His comments came a day after thousands of people took to the streets of Tehran to protest alleged fraud and vote rigging in Friday's elections which saw Ahmadinejad crush his main rival, moderate former premier Mir Hussein Mousavi.
Clashes flared again on Sunday with police firing tear gas and shots in the air to stone-throwing protesters shouting "Death to the dictator."
Police said they have detained 170 people, including 15 reformist leaders and supporters of candidates challenging Ahmadinejad for the presidency.
But Ahmadinejad dismissed criticism of the election, saying at a press conference the massive turnout was a blow to the "oppressive system ruling the world," a reference to Iran's arch-foe the United States.
He said his margin of victory over Mousavi was so wide it could not be questioned and said the election was like a "football match" and the loser should just "let it go."
But Biden expressed doubts about the official results, which gave Ahmadinejad 63 percent of the vote to 34 percent to Mousavi.
"It sure looks like the way they are suppressing speech, the way they're suppressing crowds, the way in which people are being treated, that there are some real doubts about that," Biden said.
"Seventy percent of the vote comes out of the city, that's not Ahmadinejad's strong place," Biden said. "The idea he gets 68 or whatever percent of the vote in a circumstance like that seems unlikely."
"We have to see what the results were, we have to have an analysis of it, and that will be done by not just us, by every country in the world and we can make a better judgment then," he said.
But Biden suggested that a contested result would not keep Washington from pursuing talks with Tehran, no matter who emerges victorious in the presidential elections.
"Talks with Iran are not a reward for good behavior.
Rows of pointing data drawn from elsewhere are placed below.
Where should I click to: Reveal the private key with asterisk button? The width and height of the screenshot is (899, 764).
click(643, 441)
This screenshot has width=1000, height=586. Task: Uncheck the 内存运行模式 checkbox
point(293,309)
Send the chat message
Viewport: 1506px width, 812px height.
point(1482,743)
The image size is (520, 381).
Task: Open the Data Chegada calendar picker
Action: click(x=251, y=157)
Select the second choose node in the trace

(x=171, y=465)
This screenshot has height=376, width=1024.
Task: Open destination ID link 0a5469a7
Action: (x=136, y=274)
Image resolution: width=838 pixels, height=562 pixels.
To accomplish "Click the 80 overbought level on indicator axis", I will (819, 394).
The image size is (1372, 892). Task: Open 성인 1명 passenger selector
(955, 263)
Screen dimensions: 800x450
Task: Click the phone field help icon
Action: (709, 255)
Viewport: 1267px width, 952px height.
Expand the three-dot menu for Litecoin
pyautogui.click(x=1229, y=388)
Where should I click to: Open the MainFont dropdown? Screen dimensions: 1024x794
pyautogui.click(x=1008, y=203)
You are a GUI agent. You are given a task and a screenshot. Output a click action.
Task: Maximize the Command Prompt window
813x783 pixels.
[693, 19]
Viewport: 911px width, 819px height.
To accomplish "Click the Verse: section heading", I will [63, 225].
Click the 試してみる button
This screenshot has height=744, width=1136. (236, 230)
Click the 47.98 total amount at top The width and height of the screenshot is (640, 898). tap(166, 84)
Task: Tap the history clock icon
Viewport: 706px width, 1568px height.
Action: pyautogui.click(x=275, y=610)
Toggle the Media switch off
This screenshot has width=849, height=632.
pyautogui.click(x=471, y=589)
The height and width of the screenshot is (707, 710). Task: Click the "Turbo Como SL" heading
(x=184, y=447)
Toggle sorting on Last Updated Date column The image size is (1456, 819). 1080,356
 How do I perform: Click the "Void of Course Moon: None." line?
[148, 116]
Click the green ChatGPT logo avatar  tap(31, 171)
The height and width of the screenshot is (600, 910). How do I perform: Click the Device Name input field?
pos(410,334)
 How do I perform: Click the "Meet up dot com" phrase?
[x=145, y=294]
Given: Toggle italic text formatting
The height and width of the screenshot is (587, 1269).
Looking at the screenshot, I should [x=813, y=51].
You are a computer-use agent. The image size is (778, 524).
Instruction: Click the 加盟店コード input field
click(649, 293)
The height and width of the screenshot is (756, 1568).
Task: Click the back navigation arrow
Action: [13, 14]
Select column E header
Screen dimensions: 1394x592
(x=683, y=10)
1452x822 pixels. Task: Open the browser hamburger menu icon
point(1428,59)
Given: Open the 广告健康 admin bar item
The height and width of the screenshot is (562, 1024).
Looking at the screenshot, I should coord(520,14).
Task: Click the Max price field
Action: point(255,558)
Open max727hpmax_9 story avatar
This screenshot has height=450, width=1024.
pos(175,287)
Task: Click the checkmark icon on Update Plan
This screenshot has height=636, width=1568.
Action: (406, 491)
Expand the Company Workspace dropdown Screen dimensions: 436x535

They are only a consequence if the president makes a judgment it's in the best interest of the United States of America to talk with the Iranian regime.
"Our interests are the same before the election as after the election, and that is we want them to cease from seeking a nuclear weapon and having one in his possession and secondly to stop supporting terror," he said.
"We are ready to talk," Biden said.
Pressed on Iran's nuclear ambitions, however, Biden said, "We are not going to allow Iran to go nuclear any more than the rest of the world is going to allow Iran to go nuclear."
US lawmakers, however, said a contested outcome would complicate US efforts to engage Iran.
"If he won in a legitimate election, that's one thing," Senator Kent Conrad, a Democrat, said of Ahmadinejad. "If it was filled with fraud, as is now alleged, that's quite another thing."
"And we see the Iranian people in the streets by the thousands, saying that they believe that their votes were stolen. So, this becomes a very serious matter for the Iranian people, and certainly for our relations with them," he said, speaking on CNN.
Senator Susan Collins, a Republican, said she was skeptical that any dialogue with hardliners in Tehran would be successful.
"And these voting irregularities, the arrests of opposition clerics and opposition leaders, certainly makes it far more challenging for the president," she said.